Welp, I was wrong! It looks like it finished “homes” and is now onto “music”. Its progress bar was showing a mere SLIVER of completion before! A quick glance at the replicated data on my Ubuntu backup server seems unscientifically to have everything I expect.
Initial replication finally completed about an hour ago. Cleanly as far as I can tell.
This likely isn’t going to be my forever solution because the Hetzner server I’m renting has 2 4T disks of which I’m currently using 3T.
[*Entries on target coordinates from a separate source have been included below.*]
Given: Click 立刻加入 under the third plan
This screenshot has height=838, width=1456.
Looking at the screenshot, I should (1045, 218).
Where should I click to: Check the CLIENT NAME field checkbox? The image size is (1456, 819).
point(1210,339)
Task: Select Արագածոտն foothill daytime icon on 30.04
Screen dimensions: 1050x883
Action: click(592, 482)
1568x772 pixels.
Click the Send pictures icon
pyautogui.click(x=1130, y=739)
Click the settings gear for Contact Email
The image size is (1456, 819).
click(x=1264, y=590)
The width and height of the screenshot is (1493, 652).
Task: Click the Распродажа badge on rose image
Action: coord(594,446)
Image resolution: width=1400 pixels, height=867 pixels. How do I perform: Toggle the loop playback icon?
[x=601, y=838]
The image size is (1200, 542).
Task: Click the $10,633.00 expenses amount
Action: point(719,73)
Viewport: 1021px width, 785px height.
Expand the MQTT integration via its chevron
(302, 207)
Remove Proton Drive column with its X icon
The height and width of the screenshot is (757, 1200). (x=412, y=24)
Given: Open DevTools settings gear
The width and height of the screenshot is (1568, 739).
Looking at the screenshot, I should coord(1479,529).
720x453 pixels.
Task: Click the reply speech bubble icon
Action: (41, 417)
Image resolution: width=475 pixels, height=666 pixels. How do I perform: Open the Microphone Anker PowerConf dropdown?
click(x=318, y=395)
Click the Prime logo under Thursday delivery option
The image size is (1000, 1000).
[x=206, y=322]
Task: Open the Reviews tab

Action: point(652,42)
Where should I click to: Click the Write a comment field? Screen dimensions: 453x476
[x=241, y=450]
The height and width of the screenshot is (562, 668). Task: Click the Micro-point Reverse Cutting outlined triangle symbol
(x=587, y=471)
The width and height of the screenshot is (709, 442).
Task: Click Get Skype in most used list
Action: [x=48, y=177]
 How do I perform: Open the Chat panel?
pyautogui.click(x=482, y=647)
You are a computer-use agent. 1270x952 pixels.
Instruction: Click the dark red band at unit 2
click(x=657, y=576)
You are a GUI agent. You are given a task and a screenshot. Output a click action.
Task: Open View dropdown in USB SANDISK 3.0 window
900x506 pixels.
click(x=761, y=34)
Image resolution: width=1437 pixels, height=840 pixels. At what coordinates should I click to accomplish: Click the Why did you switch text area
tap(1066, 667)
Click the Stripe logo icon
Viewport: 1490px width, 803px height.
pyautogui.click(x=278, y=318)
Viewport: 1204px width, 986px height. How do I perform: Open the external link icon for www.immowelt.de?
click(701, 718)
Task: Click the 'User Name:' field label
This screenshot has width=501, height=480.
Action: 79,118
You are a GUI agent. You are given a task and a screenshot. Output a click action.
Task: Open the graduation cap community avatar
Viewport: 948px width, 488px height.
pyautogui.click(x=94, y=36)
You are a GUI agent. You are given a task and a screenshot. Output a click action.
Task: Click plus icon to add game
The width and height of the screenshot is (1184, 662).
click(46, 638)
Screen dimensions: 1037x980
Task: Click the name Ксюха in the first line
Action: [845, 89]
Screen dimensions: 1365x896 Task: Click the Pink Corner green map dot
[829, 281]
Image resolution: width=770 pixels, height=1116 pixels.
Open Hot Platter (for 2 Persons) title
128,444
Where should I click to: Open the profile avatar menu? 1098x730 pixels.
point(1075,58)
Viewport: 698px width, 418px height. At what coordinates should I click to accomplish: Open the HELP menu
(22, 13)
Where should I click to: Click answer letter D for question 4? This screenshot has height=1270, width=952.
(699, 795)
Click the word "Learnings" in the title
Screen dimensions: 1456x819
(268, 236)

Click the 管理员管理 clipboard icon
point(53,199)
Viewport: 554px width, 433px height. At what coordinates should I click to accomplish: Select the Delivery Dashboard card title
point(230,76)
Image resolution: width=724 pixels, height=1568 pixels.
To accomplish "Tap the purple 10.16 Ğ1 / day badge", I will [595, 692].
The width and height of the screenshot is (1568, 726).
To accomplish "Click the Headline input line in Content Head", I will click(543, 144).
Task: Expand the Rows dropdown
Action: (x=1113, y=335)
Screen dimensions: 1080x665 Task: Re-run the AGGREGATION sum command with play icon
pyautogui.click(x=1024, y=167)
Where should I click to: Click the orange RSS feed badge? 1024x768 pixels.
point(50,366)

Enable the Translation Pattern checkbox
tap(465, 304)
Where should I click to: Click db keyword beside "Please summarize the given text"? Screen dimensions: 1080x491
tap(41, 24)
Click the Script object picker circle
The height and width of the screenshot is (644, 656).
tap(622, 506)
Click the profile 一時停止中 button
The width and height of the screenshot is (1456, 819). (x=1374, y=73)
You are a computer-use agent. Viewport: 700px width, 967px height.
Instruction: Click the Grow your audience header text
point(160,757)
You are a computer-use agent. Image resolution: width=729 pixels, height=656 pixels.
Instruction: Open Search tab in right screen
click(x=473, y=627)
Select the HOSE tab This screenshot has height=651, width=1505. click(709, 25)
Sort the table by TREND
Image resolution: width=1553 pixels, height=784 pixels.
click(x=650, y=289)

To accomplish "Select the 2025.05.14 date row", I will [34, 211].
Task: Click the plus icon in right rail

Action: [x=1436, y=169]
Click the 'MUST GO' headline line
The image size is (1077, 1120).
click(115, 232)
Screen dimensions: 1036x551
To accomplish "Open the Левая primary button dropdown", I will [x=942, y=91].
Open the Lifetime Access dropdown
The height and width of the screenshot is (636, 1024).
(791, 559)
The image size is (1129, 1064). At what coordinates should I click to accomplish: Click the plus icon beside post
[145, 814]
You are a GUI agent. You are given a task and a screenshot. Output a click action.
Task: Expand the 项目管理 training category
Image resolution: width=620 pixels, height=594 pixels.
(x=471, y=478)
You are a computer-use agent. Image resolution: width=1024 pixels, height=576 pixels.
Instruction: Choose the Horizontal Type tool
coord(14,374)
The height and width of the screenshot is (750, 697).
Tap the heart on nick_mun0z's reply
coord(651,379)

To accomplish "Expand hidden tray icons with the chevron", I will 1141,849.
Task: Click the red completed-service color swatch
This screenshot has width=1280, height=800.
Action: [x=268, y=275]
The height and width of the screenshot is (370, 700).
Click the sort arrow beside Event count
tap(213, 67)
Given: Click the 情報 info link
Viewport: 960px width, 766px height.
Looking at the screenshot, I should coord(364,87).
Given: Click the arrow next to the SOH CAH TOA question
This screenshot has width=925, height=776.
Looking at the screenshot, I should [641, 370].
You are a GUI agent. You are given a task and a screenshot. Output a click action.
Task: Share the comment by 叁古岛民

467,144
We’ll see what the actual month to month run cost looks like. They cite the $38/mo as “maximum” so maybe if the server is mostly sitting there mostly saying “Nope no changes here!” it’ll wind up being cheap enough that I can bump it up to a bigger disk size.
Still happy with my choice in any case because even if I do need to go with zfs.rent or similar I’ve put off the spend of another 2 HDD set.
Thanks for your help getting this all going. It’s nice to finally be doing something like adulting for my home storage needs, and I am incredibly impressed with ZFS as a software project.